* GIVEN DATA
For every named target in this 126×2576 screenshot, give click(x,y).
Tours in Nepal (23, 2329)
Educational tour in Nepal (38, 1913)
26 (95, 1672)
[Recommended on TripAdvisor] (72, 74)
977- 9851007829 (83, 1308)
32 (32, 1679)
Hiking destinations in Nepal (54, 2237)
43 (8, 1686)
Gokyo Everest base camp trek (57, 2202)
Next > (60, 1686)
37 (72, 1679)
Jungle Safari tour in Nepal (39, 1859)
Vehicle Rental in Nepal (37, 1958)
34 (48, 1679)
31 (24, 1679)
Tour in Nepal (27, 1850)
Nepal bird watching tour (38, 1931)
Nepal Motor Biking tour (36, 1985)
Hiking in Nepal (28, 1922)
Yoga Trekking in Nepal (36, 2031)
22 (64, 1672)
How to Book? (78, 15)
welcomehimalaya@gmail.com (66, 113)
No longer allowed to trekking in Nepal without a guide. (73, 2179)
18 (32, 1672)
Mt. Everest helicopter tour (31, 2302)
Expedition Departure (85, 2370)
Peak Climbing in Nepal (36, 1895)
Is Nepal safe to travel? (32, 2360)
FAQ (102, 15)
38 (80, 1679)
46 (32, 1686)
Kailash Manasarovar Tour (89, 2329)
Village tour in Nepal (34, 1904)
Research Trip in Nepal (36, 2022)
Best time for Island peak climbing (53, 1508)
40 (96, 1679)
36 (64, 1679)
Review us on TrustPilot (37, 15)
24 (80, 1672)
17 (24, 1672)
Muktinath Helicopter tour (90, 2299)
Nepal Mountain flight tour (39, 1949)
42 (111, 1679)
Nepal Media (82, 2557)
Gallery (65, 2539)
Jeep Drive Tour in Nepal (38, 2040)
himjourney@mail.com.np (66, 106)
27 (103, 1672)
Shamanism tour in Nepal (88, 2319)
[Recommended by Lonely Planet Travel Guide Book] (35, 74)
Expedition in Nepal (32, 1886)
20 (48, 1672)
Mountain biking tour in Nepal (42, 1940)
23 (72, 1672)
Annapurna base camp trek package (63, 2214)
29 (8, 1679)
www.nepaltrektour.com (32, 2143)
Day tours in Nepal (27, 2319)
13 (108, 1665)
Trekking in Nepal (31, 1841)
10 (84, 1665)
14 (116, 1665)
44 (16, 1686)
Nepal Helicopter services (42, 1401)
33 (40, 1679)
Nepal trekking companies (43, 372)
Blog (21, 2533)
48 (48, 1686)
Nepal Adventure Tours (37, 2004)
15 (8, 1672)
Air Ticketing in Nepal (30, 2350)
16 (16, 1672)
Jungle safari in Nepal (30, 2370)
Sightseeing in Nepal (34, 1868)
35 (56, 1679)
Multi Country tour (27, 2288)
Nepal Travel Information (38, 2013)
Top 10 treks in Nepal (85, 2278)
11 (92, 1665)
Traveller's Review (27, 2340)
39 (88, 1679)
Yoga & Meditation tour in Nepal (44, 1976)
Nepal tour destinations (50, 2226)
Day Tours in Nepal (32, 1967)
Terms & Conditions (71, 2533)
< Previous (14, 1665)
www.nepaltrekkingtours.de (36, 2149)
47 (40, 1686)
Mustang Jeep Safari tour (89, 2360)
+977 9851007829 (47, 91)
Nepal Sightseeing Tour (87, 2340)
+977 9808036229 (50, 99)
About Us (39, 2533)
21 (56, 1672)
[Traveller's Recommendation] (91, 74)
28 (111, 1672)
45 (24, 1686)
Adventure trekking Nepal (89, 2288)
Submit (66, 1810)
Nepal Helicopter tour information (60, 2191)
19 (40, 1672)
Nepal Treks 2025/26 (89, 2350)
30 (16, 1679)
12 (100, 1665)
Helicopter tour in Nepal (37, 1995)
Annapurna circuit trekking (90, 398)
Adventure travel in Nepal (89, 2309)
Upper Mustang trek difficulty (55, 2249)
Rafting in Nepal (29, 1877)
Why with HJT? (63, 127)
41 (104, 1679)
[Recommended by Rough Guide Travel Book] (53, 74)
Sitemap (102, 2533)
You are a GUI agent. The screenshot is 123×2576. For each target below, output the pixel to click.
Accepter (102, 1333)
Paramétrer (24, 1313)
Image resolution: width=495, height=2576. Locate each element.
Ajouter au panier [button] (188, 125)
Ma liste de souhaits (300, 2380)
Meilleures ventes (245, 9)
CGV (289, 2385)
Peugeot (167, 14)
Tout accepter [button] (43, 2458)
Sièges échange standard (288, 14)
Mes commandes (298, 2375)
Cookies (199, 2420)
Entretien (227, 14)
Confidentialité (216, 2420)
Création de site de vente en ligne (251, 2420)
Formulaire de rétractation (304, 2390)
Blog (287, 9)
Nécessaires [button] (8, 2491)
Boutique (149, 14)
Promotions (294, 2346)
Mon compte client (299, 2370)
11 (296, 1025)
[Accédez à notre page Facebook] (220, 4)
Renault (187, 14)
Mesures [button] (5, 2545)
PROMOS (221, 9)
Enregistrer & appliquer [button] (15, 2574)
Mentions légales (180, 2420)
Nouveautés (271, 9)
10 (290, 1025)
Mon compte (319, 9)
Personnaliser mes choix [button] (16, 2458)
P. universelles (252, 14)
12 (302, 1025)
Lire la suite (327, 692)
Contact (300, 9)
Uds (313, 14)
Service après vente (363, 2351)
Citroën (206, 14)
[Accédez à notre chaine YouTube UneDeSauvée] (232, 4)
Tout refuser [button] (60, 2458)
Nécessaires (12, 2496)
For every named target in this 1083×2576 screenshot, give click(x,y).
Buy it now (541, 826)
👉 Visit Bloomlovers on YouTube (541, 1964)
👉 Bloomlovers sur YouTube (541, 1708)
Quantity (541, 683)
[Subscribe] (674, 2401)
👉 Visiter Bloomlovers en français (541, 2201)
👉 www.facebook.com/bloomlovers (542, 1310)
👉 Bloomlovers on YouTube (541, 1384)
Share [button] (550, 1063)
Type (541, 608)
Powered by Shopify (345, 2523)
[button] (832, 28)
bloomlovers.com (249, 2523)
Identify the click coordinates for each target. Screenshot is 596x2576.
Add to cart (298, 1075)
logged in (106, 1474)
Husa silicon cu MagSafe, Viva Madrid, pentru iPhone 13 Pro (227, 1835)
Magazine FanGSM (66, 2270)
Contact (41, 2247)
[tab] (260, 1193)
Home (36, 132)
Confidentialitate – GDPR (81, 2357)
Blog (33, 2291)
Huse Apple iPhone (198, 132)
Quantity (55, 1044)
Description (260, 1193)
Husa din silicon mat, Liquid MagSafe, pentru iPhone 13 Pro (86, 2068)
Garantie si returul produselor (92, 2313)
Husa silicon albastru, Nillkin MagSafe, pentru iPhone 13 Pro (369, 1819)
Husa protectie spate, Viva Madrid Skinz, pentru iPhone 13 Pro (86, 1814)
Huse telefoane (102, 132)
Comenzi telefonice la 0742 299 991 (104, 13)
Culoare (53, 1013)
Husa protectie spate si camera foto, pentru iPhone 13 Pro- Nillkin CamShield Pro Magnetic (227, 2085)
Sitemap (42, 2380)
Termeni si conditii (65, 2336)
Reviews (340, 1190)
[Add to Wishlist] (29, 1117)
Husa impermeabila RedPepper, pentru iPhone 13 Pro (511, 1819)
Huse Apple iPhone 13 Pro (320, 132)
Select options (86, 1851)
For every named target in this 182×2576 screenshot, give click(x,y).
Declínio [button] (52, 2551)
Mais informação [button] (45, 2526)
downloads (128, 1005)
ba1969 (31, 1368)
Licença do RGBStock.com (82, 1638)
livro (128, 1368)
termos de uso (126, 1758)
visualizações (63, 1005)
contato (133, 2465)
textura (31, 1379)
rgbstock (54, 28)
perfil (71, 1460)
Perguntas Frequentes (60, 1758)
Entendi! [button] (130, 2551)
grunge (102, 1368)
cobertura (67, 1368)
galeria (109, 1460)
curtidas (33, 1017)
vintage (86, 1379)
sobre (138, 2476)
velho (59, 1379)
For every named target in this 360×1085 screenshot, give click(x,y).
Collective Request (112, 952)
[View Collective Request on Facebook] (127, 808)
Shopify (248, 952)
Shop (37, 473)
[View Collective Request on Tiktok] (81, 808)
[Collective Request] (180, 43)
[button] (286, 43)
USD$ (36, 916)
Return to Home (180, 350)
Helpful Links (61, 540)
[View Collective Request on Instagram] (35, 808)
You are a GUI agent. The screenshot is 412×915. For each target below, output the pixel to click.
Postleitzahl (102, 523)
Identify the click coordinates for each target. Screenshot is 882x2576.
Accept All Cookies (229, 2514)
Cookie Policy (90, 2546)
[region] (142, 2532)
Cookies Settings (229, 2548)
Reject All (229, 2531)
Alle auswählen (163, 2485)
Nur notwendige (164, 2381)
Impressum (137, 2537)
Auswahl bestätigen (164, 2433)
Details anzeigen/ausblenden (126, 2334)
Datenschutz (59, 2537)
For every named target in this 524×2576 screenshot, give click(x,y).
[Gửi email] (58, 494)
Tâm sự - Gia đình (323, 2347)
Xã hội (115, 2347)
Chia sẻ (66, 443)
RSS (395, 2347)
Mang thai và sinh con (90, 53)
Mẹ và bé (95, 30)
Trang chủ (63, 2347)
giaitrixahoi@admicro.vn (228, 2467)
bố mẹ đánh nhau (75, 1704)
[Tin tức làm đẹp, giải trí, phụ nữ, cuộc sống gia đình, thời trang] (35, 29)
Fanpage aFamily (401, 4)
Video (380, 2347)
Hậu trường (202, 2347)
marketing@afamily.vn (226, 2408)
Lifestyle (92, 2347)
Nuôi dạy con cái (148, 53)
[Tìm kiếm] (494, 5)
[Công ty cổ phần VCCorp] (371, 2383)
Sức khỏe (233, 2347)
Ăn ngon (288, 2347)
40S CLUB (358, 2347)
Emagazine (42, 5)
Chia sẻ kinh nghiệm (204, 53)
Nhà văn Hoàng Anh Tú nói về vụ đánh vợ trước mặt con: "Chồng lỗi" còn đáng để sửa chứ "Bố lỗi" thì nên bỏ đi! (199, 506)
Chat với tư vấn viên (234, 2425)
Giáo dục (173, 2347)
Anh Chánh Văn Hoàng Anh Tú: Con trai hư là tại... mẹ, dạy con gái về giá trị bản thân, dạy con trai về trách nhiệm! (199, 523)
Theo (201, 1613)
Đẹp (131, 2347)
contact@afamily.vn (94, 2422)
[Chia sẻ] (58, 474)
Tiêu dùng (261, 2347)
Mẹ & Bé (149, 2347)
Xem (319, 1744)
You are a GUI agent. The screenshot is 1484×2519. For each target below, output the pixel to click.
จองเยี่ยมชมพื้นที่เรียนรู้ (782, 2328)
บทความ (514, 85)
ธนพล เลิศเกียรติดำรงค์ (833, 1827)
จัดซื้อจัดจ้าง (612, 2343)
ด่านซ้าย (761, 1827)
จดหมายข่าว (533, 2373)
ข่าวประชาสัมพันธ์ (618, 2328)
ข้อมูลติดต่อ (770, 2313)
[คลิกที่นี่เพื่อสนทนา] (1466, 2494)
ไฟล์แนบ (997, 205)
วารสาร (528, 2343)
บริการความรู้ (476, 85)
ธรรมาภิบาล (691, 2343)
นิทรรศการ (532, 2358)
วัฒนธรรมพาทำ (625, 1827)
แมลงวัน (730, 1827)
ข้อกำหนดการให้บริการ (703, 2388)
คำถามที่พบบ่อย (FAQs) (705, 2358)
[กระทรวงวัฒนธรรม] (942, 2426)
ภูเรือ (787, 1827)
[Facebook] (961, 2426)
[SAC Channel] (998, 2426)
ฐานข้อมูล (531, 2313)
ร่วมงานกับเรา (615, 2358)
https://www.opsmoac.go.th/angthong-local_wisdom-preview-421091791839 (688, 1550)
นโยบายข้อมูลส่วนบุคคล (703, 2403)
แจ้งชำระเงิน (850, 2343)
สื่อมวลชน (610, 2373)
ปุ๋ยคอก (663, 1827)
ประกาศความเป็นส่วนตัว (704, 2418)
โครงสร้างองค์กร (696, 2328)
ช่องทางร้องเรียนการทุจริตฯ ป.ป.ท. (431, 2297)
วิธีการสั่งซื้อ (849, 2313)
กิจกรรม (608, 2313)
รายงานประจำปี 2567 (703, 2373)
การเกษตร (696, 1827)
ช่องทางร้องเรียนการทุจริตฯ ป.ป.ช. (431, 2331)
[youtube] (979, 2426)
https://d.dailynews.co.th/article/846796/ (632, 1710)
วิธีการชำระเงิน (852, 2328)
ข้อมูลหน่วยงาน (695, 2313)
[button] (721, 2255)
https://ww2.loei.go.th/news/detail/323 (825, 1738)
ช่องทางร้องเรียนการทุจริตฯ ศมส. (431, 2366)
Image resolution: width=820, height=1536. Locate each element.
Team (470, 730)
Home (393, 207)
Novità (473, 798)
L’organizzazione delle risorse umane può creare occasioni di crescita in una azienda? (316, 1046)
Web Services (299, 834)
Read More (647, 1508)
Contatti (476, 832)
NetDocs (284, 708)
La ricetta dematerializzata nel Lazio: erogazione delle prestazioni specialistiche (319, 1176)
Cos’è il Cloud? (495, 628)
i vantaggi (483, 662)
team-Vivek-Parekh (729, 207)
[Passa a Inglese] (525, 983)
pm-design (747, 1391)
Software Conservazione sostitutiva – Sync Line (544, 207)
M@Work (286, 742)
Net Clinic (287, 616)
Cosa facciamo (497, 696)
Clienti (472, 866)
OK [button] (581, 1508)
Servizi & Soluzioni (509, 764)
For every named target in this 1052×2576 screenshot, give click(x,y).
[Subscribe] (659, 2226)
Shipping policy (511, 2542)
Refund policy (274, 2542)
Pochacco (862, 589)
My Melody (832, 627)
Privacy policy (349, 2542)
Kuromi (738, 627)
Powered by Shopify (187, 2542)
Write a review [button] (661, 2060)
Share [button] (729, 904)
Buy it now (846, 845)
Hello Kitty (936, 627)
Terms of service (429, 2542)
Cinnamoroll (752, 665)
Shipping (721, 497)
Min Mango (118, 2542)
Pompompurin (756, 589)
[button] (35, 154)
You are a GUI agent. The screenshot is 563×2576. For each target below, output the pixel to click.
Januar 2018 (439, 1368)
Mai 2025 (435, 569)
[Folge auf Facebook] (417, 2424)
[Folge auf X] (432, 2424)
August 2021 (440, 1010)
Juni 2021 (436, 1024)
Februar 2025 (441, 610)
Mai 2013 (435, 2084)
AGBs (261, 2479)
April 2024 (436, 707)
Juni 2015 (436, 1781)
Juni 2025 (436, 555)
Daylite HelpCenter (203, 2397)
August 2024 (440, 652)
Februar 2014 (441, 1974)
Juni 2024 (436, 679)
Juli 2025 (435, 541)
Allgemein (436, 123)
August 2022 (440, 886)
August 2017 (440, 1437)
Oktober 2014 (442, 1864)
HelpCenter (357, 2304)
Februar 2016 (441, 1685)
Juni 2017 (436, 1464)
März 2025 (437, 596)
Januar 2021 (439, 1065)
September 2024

* TASK
Would you return all lines from the preceding listing that contain the word "notre"?

* RESPONSE FOR THIS EXERCISE
[Accédez à notre page Facebook] (220, 4)
[Accédez à notre chaine YouTube UneDeSauvée] (232, 4)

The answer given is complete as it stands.